FOCiS 2018 Abstract: Single-Cell Highly Multiplexed Proteomics Identifies Novel Polyfunctional Human CD8+ T Cell Signatures Induced by a Nanoparticle-based Melanoma Vaccine in Human Immune System Mice
Polyfunctional T cells (co-secretion of 2+ proteins per single cell) are an important functional attribute of a quality human T-cell immune response to antigen. Assessment of human T-cell polyfunctional responses to tumor vaccines in humanized mice, which are reconstituted with human immune system (HIS), provides a potentially valuable translational tool for tumor vaccine candidate screening and efficacy determination pre-clinically.
We utilized 32-plex single-cell functional proteomics platform to profile human CD8+ T-cells in HIS mice induced by a nanoparticle-based melanoma vaccine (NP). HIS mice were vaccinated with different formulations of NP or vehicle. Splenic human CD8+ T-cells were isolated, stimulated with anti-human CD3/CD28 at 37°C, 5% CO2 for 24 hours and loaded into a single-cell IsoCode Chip, pre-patterned with a 32-plex antibody ELISA array per cellular microchamber. Protein secretions were analyzed from ~1000 single human CD8+ T-cells after 16-hour-on-chip incubation.
The single-cell analysis demonstrates sensitive detection of robust upregulation of polyfunctional human CD8+ T-cell subsets in NP-vaccinated HIS mice compared to controls. The enhanced polyfunctional strength index of the human CD8+ T-cells by the vaccine was driven by antitumor-associated proteins including granzyme B, IFN-γ, MIP-1α, perforin and TNF-α. Additionally, novel single-cell visualizations revealed distinct polyfunctional cell signatures with these combinatorial human cytokine secretions that drove human CD8+ T-cell response by the NP. Polyfunctional human CD8+ T-cell responses sensitively demonstrated successful induction of the tumor vaccine in HIS mice, which may serve as a translational tool for more accurate evaluation of tumor vaccine efficacy in a pre-clinical setting.

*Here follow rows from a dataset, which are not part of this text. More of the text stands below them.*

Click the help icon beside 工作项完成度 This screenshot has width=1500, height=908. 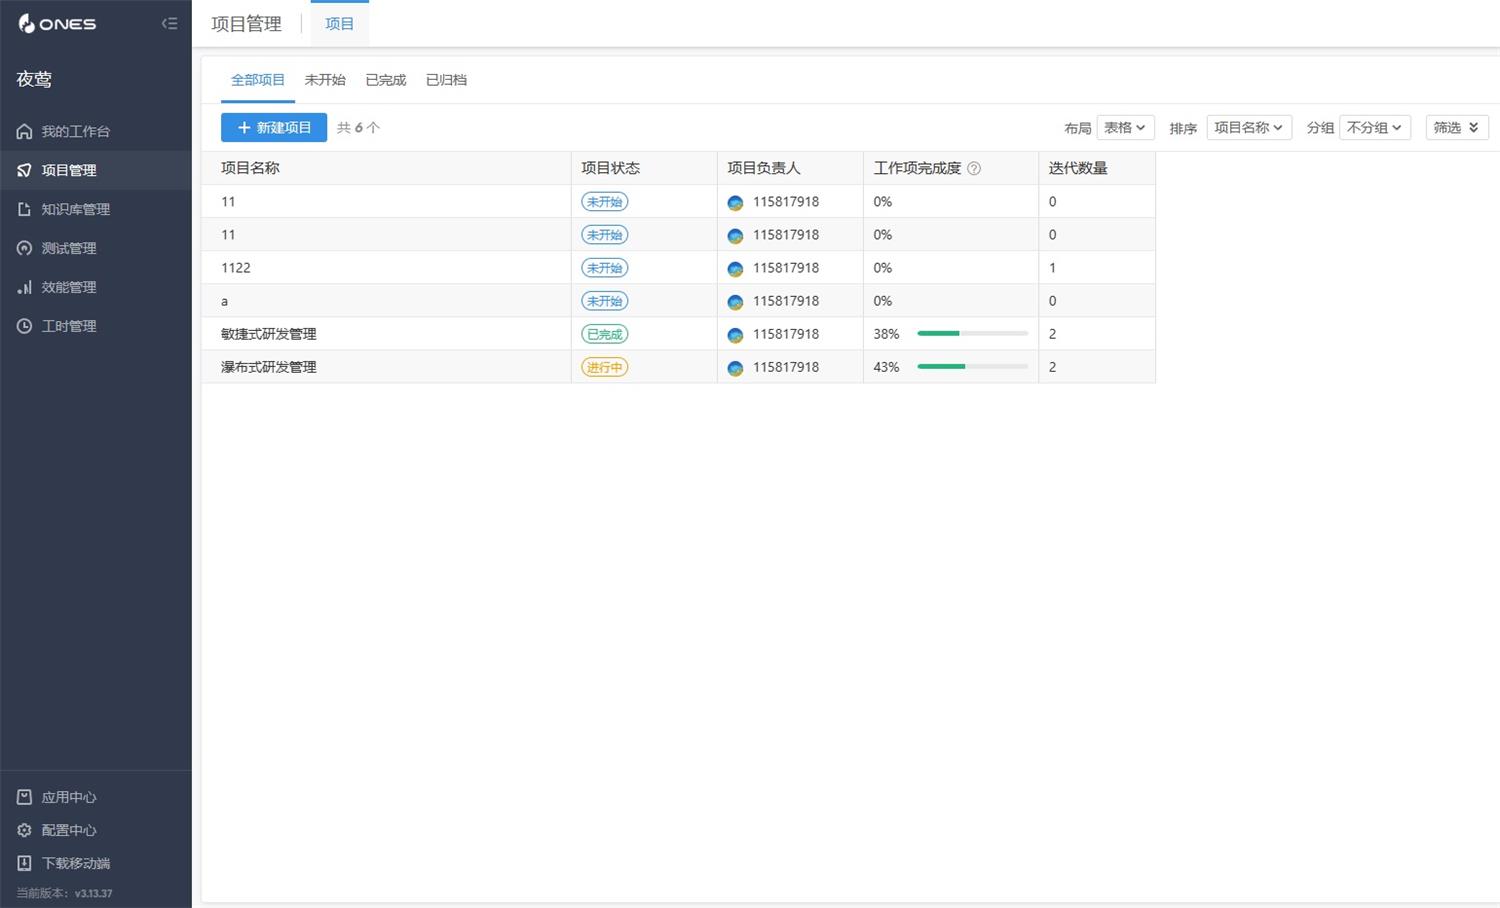(x=974, y=168)
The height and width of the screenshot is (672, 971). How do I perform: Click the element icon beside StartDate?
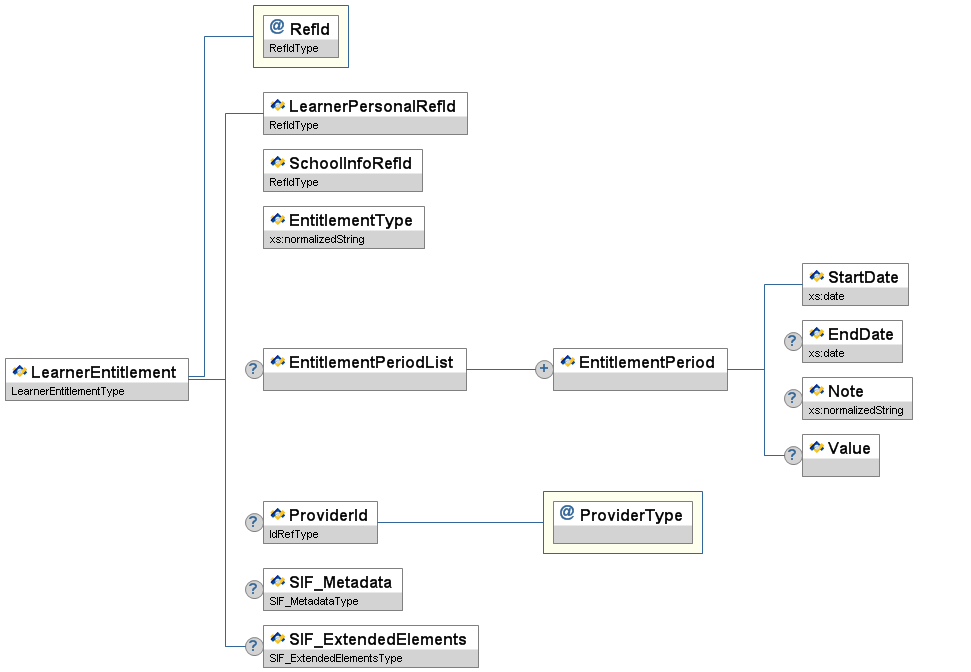816,276
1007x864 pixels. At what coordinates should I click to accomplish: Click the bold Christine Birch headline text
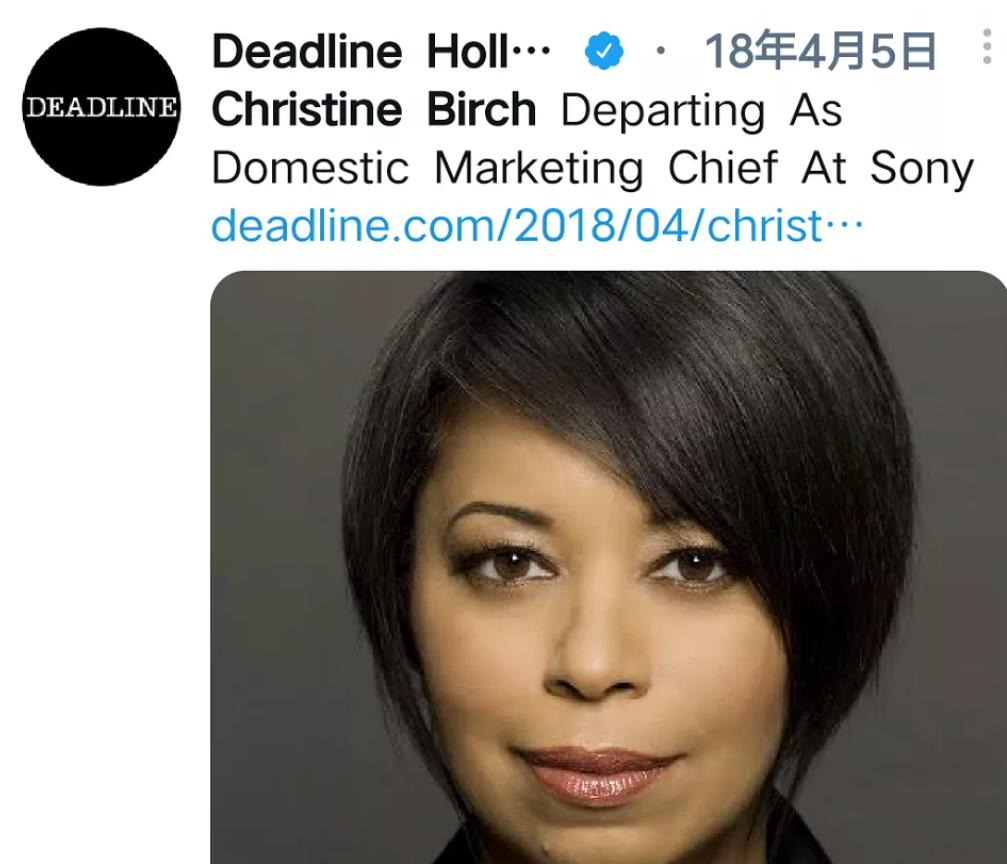pos(374,109)
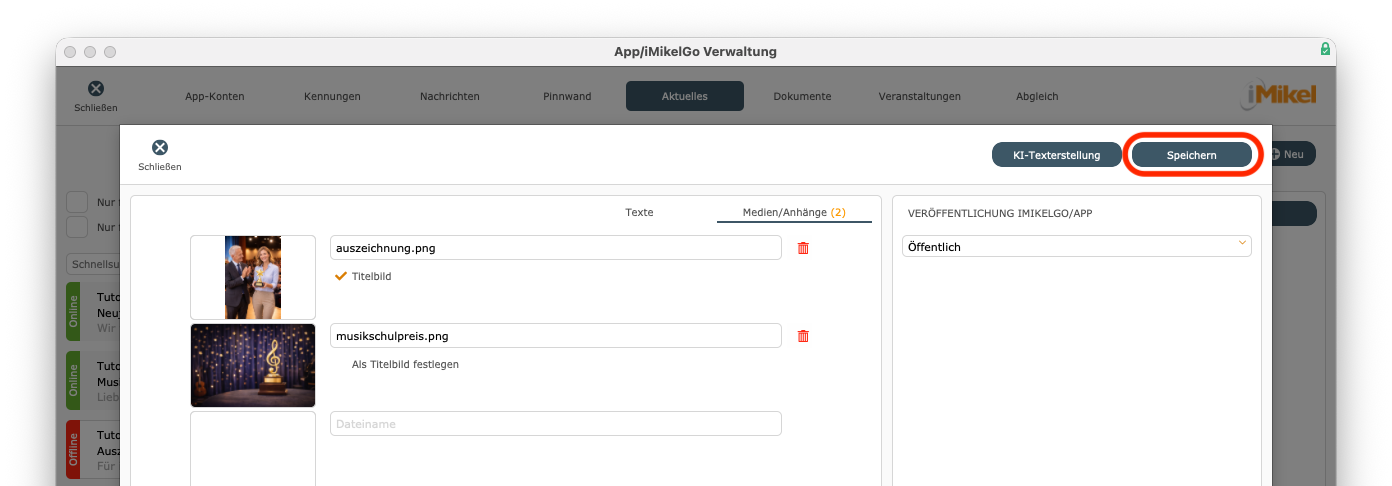Click the green lock icon in title bar
Image resolution: width=1392 pixels, height=486 pixels.
(1325, 49)
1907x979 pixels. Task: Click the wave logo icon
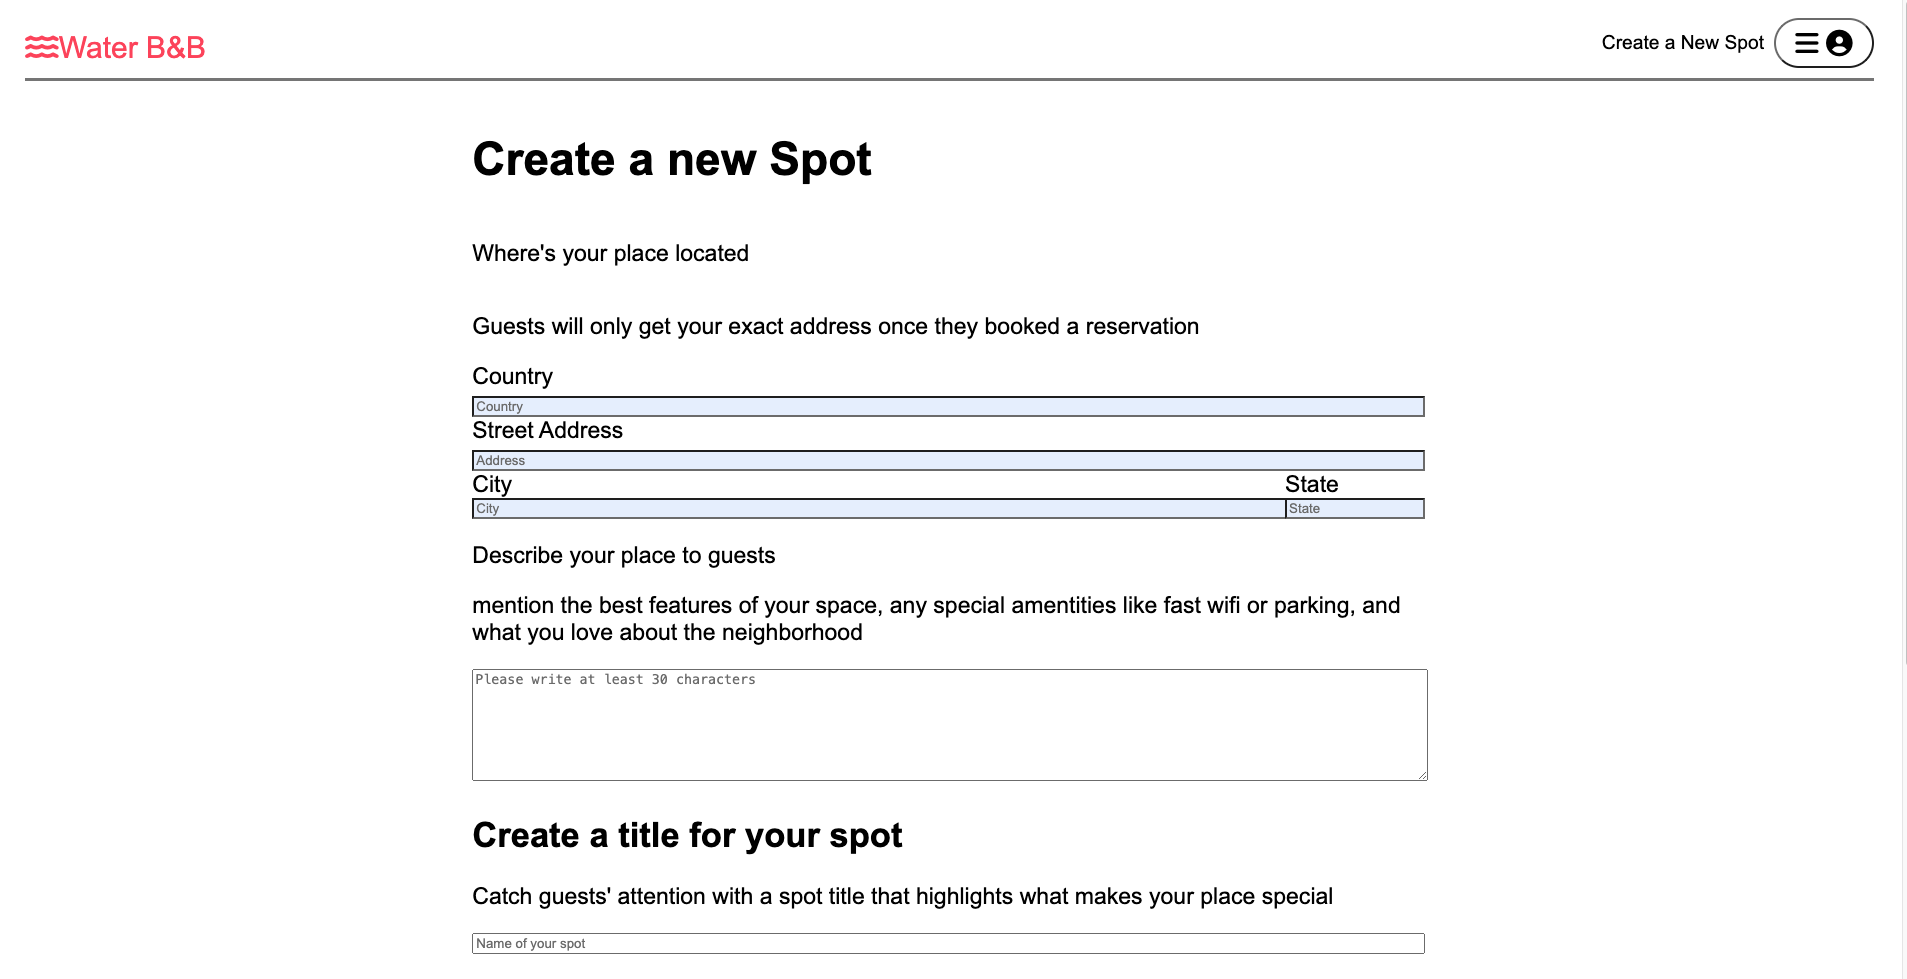(x=42, y=47)
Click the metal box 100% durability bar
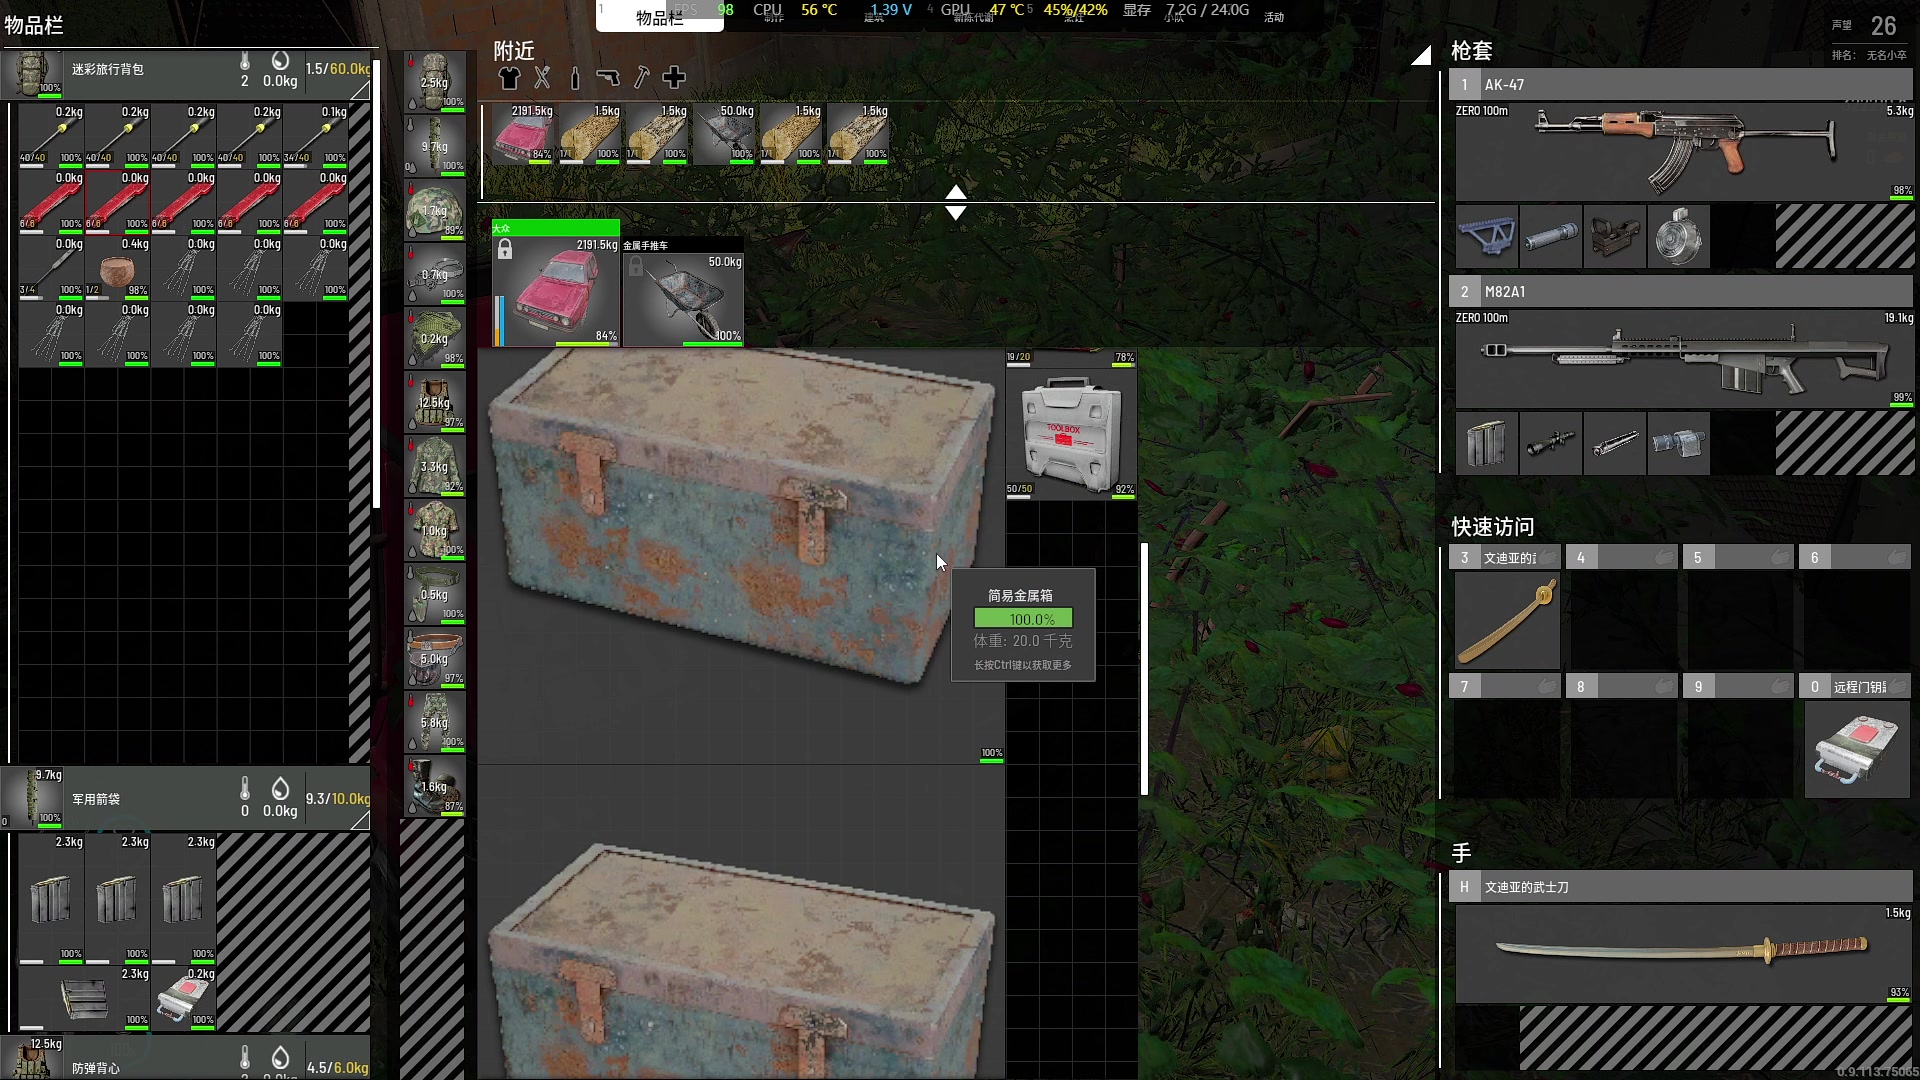The width and height of the screenshot is (1920, 1080). [x=1023, y=619]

Mackay S, Morse K, Paczkowski P, Huang J, Tsuji M, and Zhou J. Single-Cell Highly Multiplexed Proteomics Identifies Novel Polyfunctional Human CD8+ T Cell Signatures Induced by a Nanoparticle-based Melanoma Vaccine in Human Immune System Mice. To be presented at FOCiS Annual Meeting 2018.
Lu Y, Xue Q, Eisele MR, Sulistijo E, Brower K, Han L, Amir ED, Pe’er D, Miller-Jensen K, and Fan R. Highly Multiplexed Profiling of Immune Effector Functions Reveals Deep Functional Heterogeneity in Response to Pathogenic Ligands. Proc. Natl. Acad. Sci., 112 (7), 607-615 (2015).
Lu Y, Chen JJ, Mu L, Xue Q, Wu Y, Wu PH, Li J, Vortmeyer AO, Miller-Jensen K, Wirtz D, and Fan R. High-throughput Secretomic Analysis of Single Cells to Assess Functional Cellular Heterogeneity. Analytical Chemistry, 85 (4), 2548– 2556 (2013).
Ma C, Fan R, Ahmad H, Shi Q, Comin-Anduix B, Chodon T, Koya RC, Liu CC, Kwong GA, Radu CG, Ribas A, and Heath JR. A Clinical Microchip for Evaluation of Single Immune Cells Reveals High Functional Heterogeneity in Phenotypically Similar T Cells. Nature Medicine, 17, 738-743 (2011).